I’m going for as simple as possible for these missions cuzz it just seems the time spent trying to get DCS to do anything even remotely ‘interesting’ is not worth the time trying to figure the edge case (it seems) that will allow the balancing act to, well, work. Without mods or anything anyway (both models and LUA lib’s).
My first useful mission has a Huey picking up troops, taking them somewhere and dropping them off while you get to ride shotgun on them. It worked. Til it didn’t. And I’ve no idea why. And I didn’t change anything beyond moving the waypoints around (kept everything close in both time and distance to debug at first).

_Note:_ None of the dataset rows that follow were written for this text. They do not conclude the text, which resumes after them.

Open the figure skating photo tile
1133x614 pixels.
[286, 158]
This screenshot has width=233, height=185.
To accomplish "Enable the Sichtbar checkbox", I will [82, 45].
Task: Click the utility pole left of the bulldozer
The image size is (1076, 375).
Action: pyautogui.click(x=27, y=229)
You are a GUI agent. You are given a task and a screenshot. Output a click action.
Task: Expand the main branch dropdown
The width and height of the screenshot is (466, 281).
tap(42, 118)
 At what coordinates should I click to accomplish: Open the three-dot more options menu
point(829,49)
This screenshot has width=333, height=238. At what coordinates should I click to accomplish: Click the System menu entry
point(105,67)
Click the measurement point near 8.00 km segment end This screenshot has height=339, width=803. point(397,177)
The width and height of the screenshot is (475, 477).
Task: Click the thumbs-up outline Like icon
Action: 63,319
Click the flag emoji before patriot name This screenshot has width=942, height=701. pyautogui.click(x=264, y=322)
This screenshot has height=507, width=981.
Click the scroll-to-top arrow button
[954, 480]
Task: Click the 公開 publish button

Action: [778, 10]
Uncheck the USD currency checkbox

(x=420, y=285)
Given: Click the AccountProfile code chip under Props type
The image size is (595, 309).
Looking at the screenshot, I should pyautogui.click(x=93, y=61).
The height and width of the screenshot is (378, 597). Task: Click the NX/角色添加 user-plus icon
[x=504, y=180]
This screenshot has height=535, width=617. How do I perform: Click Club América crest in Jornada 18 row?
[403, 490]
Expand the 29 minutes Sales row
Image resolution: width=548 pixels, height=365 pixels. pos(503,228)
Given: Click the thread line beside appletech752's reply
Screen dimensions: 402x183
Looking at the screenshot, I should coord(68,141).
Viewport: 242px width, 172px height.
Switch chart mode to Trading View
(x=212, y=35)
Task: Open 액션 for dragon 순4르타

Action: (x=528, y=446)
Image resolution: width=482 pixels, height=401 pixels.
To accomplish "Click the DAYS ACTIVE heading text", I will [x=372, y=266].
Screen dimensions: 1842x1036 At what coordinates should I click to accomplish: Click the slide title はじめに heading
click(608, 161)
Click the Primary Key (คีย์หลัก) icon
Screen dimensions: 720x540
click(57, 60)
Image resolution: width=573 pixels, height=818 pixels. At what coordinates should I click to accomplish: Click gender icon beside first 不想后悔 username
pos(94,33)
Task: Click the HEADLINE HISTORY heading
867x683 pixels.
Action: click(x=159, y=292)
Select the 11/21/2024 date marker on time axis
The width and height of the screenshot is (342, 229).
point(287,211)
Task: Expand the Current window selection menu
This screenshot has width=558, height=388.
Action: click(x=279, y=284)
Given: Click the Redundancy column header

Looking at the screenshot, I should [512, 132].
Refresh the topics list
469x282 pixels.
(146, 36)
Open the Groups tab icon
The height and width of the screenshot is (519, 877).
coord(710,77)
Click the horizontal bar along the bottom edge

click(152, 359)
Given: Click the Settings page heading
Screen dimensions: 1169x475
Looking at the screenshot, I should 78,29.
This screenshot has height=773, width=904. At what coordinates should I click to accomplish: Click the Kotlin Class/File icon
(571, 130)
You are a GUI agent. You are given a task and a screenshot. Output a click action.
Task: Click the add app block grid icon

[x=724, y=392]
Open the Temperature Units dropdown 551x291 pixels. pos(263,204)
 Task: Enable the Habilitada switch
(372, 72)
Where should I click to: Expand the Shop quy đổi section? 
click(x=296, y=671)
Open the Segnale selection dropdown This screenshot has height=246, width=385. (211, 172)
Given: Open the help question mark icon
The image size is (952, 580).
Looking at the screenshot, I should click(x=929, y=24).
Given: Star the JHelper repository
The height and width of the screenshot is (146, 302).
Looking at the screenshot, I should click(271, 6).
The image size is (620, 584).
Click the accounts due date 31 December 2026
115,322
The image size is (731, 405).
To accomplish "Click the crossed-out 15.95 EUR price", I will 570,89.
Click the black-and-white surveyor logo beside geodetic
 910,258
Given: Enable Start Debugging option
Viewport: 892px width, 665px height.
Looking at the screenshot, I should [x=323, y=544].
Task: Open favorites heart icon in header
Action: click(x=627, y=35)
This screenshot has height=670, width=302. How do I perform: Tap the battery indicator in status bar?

Then there’s the issues of re-usability. I’d love to easily take a mission and move it to another map but, well, ick. I’ve written a separate app that I’m thinking of dusting off to aid in this. Is a GUI app with map; loads a miz, etc. Currently it only lets you view the mission. Ugh, seems it might be handy to have it create what are, essentially, ‘templates’ at the mission level, with some randomization built in…then you just apply MissionCASSmall (for instance) to multiple maps.
Before I dive down that bunny hole I just have to decide if it’s worth the time to do it.
Here’s an old screen capture of a single frame of animation, from while the app was monitoring a mission from the NTTR (UDP connection), the data sources are from multiple different places (airspace borders, terrain, miz, etc).
Let me save you a trip. I have come to the conclusion that “less is more” in trying to make AI do what you want it to do. Sure, you can use the triggers to specifically direct a group to do what (you think) is exactly what you want it to do. For me that has not worked well. I have found that if I step back and use triggers / actions that are broader in scope, you often get an action that is nearer, if not exactly, what you wanted.
I’m hip. Testing a mission now that has (relatively) few triggers but seems somewhat realistic (for the situation). Some carefully (‘contrived’?) prompts (radio messages, text,briefing, etc) and a large dose of imagination and it’s working.
Mostly. I’d like to chain a bunch of these simple scenarios together and release them on a semi-regular basis here at MS. Maybe others can do likewise - it gets old knowing what is most likely to happen; some variety would be nice. Being ‘low-budget’ should keep the frame rate’s happy too.
Goal is to be able to keep the dev time to under a day, each. Hmm, need a name for this - dirt Mud-Simple Missions ![]()
— set a flag at a waypoint
— ‘Perform Command’, Run Script
trigger.action.setUserFlag(71007, 1)
===
– This script can be used to detect five digit flag values within Advanced Waypoint Actions:
— Stop Condition when a flag is true
if trigger.misc.getUserFlag(58104) == 1 then
return true
end
Hmmm. That never works for me, HOWEVER, the API says the first param is a string.
– string, bool
trigger.action.setUserFlag(“flag number”, 1)
Didn’t occur to me to go against the docs. Bad on me…lets try this…
Works for AI but not for client.
Welcome to lua, where strings can be surrounded by double quotes, single quotes, or just no quotes. It works until it doesn’t!
Well, then for a Client, use an In Zone condition. That is when I use Mist, to specify an ac type or pilot name.
I would not expect a Client to always touch a waypoint.
The Stop Condition code above works well to stop an orbit.